Start LISTING

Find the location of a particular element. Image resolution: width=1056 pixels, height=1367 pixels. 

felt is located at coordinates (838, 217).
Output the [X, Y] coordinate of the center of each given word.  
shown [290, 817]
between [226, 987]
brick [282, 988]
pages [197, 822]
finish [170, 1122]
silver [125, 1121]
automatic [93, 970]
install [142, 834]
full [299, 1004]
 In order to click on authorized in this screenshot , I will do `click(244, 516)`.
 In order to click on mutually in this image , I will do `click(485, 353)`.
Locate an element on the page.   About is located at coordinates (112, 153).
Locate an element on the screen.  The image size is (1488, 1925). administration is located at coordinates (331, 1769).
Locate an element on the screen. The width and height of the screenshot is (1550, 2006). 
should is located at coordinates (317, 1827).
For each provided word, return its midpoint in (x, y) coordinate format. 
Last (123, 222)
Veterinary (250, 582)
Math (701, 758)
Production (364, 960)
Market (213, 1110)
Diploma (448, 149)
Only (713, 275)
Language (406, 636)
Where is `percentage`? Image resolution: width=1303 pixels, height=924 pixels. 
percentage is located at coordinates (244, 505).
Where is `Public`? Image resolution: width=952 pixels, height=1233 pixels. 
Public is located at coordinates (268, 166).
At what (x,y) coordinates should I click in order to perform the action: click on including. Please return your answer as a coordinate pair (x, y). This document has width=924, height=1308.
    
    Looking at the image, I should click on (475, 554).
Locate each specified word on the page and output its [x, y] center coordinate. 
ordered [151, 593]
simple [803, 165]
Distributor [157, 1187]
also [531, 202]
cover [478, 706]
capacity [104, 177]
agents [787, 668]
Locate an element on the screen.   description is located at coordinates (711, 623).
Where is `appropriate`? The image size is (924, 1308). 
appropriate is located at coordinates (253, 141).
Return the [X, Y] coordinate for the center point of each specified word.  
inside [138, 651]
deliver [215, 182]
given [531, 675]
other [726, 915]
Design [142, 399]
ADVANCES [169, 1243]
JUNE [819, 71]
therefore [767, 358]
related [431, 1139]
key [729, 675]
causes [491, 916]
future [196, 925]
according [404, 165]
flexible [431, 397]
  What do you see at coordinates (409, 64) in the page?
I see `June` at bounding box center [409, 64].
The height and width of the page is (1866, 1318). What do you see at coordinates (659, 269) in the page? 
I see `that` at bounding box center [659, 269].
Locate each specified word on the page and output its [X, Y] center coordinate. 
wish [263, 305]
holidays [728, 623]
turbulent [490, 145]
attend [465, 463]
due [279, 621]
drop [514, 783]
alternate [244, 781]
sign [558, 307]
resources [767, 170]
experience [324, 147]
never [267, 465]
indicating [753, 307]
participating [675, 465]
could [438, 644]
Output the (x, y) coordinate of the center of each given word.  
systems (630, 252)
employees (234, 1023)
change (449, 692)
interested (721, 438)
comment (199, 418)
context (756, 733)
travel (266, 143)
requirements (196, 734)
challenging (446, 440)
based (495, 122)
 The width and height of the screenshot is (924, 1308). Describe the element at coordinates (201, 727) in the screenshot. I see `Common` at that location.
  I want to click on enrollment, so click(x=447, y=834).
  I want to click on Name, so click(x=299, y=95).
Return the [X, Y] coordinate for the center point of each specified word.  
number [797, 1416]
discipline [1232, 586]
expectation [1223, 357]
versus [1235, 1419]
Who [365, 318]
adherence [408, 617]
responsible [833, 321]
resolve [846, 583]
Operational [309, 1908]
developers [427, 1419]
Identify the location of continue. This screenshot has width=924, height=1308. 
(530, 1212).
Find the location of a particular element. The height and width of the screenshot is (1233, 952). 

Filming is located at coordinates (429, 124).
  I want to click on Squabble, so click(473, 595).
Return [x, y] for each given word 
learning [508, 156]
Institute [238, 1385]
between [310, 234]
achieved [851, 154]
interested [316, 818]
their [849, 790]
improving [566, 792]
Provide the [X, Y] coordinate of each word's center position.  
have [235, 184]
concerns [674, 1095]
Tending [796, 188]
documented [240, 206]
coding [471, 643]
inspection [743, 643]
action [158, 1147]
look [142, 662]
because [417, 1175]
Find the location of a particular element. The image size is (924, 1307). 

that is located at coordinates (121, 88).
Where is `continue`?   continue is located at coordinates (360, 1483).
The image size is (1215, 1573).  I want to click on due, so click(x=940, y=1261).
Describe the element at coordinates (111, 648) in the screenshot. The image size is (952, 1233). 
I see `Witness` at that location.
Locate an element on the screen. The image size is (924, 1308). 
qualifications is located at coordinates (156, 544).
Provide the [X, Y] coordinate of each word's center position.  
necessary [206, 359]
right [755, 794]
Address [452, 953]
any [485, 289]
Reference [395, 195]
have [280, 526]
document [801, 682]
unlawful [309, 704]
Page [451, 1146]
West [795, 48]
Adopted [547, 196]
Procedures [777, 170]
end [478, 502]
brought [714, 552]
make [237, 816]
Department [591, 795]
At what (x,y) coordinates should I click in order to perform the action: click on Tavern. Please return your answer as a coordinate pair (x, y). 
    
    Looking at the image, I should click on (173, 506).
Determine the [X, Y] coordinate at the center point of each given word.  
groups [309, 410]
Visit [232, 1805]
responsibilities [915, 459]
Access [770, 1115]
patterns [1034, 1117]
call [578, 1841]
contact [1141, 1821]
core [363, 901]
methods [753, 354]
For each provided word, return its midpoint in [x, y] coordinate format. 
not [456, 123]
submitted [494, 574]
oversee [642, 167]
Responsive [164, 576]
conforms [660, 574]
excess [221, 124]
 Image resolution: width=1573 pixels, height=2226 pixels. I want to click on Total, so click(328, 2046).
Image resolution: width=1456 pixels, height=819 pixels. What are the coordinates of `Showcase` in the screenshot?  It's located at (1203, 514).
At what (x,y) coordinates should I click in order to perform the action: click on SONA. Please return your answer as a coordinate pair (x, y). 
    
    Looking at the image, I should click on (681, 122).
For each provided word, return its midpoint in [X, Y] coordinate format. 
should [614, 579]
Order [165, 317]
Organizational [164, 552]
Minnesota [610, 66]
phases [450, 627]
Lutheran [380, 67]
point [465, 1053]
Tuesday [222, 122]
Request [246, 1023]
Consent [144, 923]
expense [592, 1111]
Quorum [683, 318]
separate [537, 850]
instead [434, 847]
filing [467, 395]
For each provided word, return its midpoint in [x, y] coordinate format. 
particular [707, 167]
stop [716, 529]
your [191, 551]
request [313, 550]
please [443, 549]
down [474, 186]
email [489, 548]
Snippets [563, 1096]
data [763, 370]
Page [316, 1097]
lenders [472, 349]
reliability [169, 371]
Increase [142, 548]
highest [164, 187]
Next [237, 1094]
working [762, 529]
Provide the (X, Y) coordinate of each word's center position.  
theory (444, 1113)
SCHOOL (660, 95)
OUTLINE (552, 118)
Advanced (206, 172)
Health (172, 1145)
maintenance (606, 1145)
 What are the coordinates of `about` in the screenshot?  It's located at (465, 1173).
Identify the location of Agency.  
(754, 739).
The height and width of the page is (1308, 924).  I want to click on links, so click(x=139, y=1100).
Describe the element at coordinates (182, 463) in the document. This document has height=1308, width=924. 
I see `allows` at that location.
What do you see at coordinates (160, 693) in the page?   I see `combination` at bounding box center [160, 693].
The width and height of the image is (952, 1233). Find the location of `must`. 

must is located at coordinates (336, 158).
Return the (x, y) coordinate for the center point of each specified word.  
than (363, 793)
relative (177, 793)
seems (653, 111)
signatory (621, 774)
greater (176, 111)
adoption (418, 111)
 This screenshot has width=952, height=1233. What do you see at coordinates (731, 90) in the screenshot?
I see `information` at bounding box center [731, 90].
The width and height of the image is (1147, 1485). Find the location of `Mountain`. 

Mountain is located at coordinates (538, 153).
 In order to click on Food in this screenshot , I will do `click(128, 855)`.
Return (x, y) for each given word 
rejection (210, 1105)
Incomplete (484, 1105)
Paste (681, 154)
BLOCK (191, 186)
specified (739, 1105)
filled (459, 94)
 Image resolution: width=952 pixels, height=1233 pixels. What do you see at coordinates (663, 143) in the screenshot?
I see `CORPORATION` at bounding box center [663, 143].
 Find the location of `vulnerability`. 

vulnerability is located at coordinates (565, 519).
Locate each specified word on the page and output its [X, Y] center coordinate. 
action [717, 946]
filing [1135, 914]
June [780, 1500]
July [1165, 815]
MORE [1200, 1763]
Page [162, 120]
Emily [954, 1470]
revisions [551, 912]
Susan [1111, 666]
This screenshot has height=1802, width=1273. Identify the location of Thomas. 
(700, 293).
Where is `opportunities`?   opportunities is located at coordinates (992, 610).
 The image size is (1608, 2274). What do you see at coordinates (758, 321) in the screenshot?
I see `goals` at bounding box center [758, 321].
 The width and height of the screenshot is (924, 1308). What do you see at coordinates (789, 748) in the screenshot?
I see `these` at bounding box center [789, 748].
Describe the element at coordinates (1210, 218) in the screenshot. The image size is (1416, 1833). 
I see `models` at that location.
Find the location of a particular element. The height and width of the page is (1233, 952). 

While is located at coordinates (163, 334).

End LISTING

■ REQUIREMENT ■
Give the lines of the entries as a JSON list of strings, one string per line and blank lines left out, running from the first line of the entries through the line containing "Only (713, 275)", with both ends included.

■ THE ANSWER ■
[
  "Find the location of a particular element. Image resolution: width=1056 pixels, height=1367 pixels. ",
  "felt is located at coordinates (838, 217).",
  "Output the [X, Y] coordinate of the center of each given word.  ",
  "shown [290, 817]",
  "between [226, 987]",
  "brick [282, 988]",
  "pages [197, 822]",
  "finish [170, 1122]",
  "silver [125, 1121]",
  "automatic [93, 970]",
  "install [142, 834]",
  "full [299, 1004]",
  " In order to click on authorized in this screenshot , I will do `click(244, 516)`.",
  " In order to click on mutually in this image , I will do `click(485, 353)`.",
  "Locate an element on the page.   About is located at coordinates (112, 153).",
  "Locate an element on the screen.  The image size is (1488, 1925). administration is located at coordinates (331, 1769).",
  "Locate an element on the screen. The width and height of the screenshot is (1550, 2006). ",
  "should is located at coordinates (317, 1827).",
  "For each provided word, return its midpoint in (x, y) coordinate format. ",
  "Last (123, 222)",
  "Veterinary (250, 582)",
  "Math (701, 758)",
  "Production (364, 960)",
  "Market (213, 1110)",
  "Diploma (448, 149)",
  "Only (713, 275)"
]